:: EXERCISE INPUT

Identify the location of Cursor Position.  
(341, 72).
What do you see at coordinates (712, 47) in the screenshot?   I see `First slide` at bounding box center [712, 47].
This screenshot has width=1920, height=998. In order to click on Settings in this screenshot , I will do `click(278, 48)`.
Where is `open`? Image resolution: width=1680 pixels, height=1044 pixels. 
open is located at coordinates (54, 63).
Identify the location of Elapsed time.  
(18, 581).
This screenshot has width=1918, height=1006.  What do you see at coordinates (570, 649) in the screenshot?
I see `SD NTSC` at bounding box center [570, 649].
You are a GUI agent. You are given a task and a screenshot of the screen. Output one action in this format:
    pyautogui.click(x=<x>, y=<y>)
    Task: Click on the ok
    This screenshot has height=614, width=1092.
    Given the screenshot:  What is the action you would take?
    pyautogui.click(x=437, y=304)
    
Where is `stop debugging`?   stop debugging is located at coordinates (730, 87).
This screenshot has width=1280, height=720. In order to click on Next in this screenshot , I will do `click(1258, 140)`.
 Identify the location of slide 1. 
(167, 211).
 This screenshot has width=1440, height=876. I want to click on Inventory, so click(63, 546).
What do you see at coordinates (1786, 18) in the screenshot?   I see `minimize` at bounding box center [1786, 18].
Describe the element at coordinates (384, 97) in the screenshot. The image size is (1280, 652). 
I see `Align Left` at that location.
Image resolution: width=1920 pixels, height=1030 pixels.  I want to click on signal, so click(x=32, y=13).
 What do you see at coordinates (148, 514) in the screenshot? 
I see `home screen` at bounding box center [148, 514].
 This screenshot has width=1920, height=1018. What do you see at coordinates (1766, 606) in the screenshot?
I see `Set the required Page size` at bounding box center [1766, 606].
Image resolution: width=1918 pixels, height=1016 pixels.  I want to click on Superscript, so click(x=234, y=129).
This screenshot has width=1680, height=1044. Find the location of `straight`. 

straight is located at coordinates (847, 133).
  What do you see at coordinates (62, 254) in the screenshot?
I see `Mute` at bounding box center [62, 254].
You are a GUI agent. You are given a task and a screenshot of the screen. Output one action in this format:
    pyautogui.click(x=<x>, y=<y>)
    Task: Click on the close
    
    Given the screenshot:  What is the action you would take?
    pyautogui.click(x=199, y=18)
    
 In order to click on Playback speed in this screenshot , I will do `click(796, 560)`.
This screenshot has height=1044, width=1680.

::::

THE TASK: Repeat all of the records above word for word.

RESPONSE TO THE EXERCISE:
Identify the location of Cursor Position.  
(341, 72).
What do you see at coordinates (712, 47) in the screenshot?   I see `First slide` at bounding box center [712, 47].
This screenshot has width=1920, height=998. In order to click on Settings in this screenshot , I will do `click(278, 48)`.
Where is `open`? Image resolution: width=1680 pixels, height=1044 pixels. 
open is located at coordinates (54, 63).
Identify the location of Elapsed time.  
(18, 581).
This screenshot has width=1918, height=1006.  What do you see at coordinates (570, 649) in the screenshot?
I see `SD NTSC` at bounding box center [570, 649].
You are a GUI agent. You are given a task and a screenshot of the screen. Output one action in this format:
    pyautogui.click(x=<x>, y=<y>)
    Task: Click on the ok
    This screenshot has height=614, width=1092.
    Given the screenshot:  What is the action you would take?
    pyautogui.click(x=437, y=304)
    
Where is `stop debugging`?   stop debugging is located at coordinates (730, 87).
This screenshot has width=1280, height=720. In order to click on Next in this screenshot , I will do `click(1258, 140)`.
 Identify the location of slide 1. 
(167, 211).
 This screenshot has width=1440, height=876. I want to click on Inventory, so click(63, 546).
What do you see at coordinates (1786, 18) in the screenshot?   I see `minimize` at bounding box center [1786, 18].
Describe the element at coordinates (384, 97) in the screenshot. The image size is (1280, 652). 
I see `Align Left` at that location.
Image resolution: width=1920 pixels, height=1030 pixels.  I want to click on signal, so click(x=32, y=13).
 What do you see at coordinates (148, 514) in the screenshot? 
I see `home screen` at bounding box center [148, 514].
 This screenshot has width=1920, height=1018. What do you see at coordinates (1766, 606) in the screenshot?
I see `Set the required Page size` at bounding box center [1766, 606].
Image resolution: width=1918 pixels, height=1016 pixels.  I want to click on Superscript, so click(x=234, y=129).
This screenshot has width=1680, height=1044. Find the location of `straight`. 

straight is located at coordinates (847, 133).
  What do you see at coordinates (62, 254) in the screenshot?
I see `Mute` at bounding box center [62, 254].
You are a GUI agent. You are given a task and a screenshot of the screen. Output one action in this format:
    pyautogui.click(x=<x>, y=<y>)
    Task: Click on the close
    
    Given the screenshot:  What is the action you would take?
    pyautogui.click(x=199, y=18)
    
 In order to click on Playback speed in this screenshot , I will do `click(796, 560)`.
This screenshot has height=1044, width=1680.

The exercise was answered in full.